Mostly, during the one-hour lesson, I thought about the poses, their meanings and value. I thought about Shoulder Stand, dubbed queen of all poses, which is said to help us develop the more feminine qualities of patience and emotional harmony. It neutralizes the nervous system in contrast to its counterpart Headstand, which heats and energizes us and is considered the king of asanas.
“Who are we competing with here?” Michael asked. They were lying on their backs for Bridge pose, with 15 minutes to go.
“Funny question. I’ve never been asked that before. Are you a competitive athlete?” I replied.
He shook his head—yes—as if I hadn’t already known the answer.
“So in yoga you’re not competing with anyone else. But you’ve probably figured that one out.” He laughed, as I continued. “In a way, though, it’s like you’re competing with yourself.
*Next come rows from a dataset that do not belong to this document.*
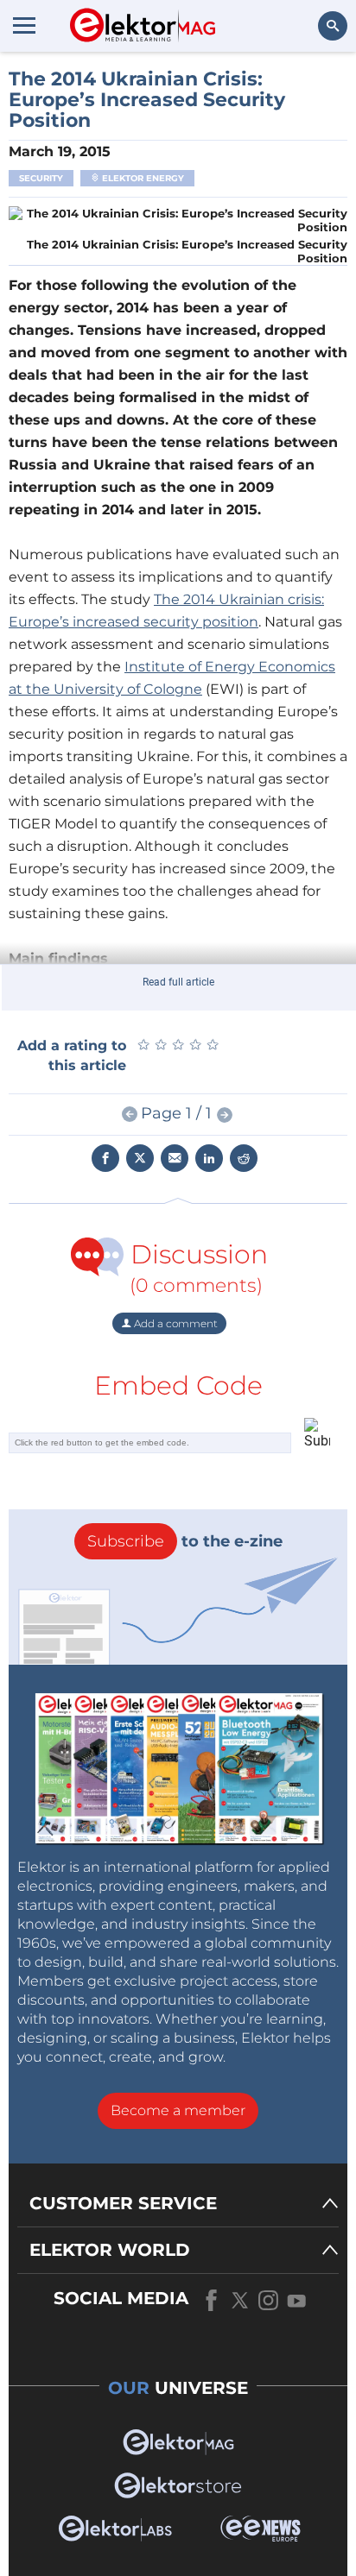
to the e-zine (185, 1541)
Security (41, 178)
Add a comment (174, 1323)
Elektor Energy (141, 178)
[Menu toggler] (24, 25)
To stay aware of and continuously breathe. To strive to find some quiet inside that head,” I was thinking and talking simultaneously.
After Bridge, I had them keep their knees bent, bring their feet and legs to touch and put a block between their knees. They had done quite a few back bends, so I wanted them to release their lower backs.
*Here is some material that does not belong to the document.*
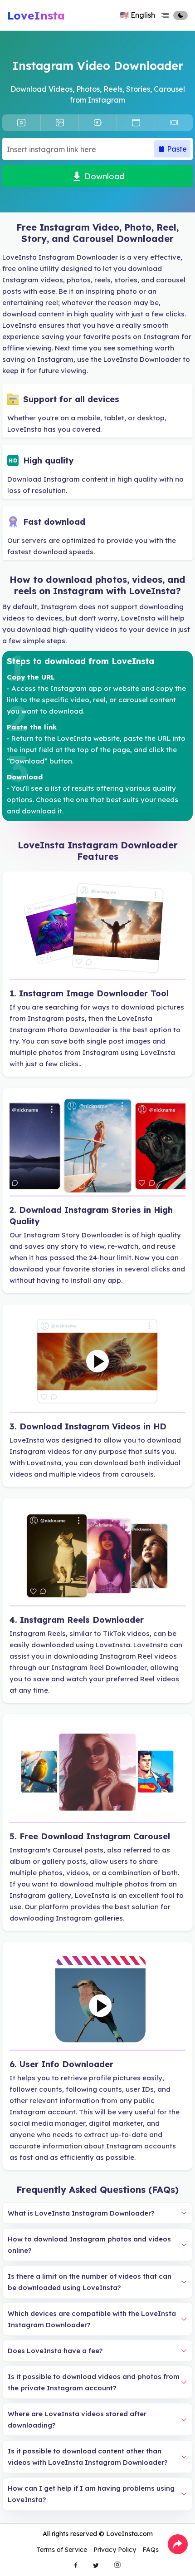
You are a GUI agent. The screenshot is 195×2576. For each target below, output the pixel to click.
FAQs (150, 2550)
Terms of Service (61, 2550)
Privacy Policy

“Squeeze!” I commanded. “Keep breathing and hug into that block.” I could see their inner thighs tremble.
All the while, I kept asking myself what was the ultimate pose.
When does someone really know they’ve arrived? When they’re on a mat, practicing this thing we call yoga, and they get it?
What one pose epitomizes all of that?
They removed the blocks and slowly bent one knee at a time into their chests and then toward their armpits for Happy Baby.
“From there, slowly extend your legs on the mat for the final resting pose, Savasana.” Mother and son knew where they were going since they’ve been practicing for a few months now.
Michael did not. Sleep deprived due to jet lag, he was awash in the intense demand of the practice, so he followed along cautiously. I let them settle. Tuck their shoulder flesh under, allow their palms to turn up, their feet splay apart, heavy into the earth.
“The goal here isn’t to fall asleep, rather to stay aware of each breath. To breathe and empty out the mind while the outer, physical body relaxes,” I explained.
I watched and listened as their inhale and exhale took over.
“This is it. The ultimate pose,” I blurted out.
For the first time in my 10 years of teaching, I realized that Shavasana is the ultimate pose. When we’re in it—relaxed in our body, conscious of our breath, but quiet in our mind—that’s when we know we’re practicing yoga.